Consulta de risco cardiovascular em pessoas que vivem com o VIH – Um estudo retrospetivo de dois anos de seguimento
DOI:
https://doi.org/10.65332/rpdi.v19.131Palavras-chave:
Vírus da imunodeficiência humana, risco cardiovascular, doença cardiovascularResumo
Introdução: As pessoas que vivem com vírus da imunodeficiência humana (VIH) apresentam uma incidência de doença cardiovascular duas vezes superior à da população em geral. Este risco aumentado parece estar relacionado com o estado de inflamação crónica, com a terapêutica antirretroviral e com a prevalência aumentada de fatores de risco tradicionais.

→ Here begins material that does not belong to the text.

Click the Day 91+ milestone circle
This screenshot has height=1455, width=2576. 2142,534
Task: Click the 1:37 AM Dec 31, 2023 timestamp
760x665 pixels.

Métodos: Os autores desenvolveram um estudo observacional retrospetivo de todos os doentes acompanhados na consulta de risco cardiovascular dirigida a pessoas que vivem com VIH do Hospital Garcia de Orta entre outubro de 2021 e junho de 2024. Os dados foram obtidos através da consulta do processo clínico hospitalar e analisados através do software Excel®.
Resultados: Foram incluídos 72 doentes com uma mediana de seguimento de 1,37 anos. A idade mediana foi de 61 anos e 58,3% dos indivíduos eram do sexo masculino; 97,2% apresentavam controlo virológico. A maioria (77,7%) dos doentes apresentava risco cardiovascular elevado ou muito elevado segundo o cálculo do SCORE2. Em relação aos fatores de risco cardiovascular, 62,5% apresentavam sedentarismo, 48,6% tabagismo, 43,1% obesidade, 76,4% obesidade abdominal, 80,6% dislipidemia, 94,4% hipertensão arterial e 37,5% diabetes mellitus. Durante o seguimento, assistiu-se a uma evolução positiva dos níveis de atividade física, dos cuidados com a dieta e tabagismo, assim como do controlo da hipertensão arterial e dislipidemia, mas não da obesidade ou da diabetes mellitus.
Conclusões: A elevada prevalência de fatores de risco cardiovascular e a evolução em geral favorável apresentada durante o seguimento reforçam a necessidade de uma intervenção especializada que permita prevenir e identificar precocemente a doença cardiovascular nesta população.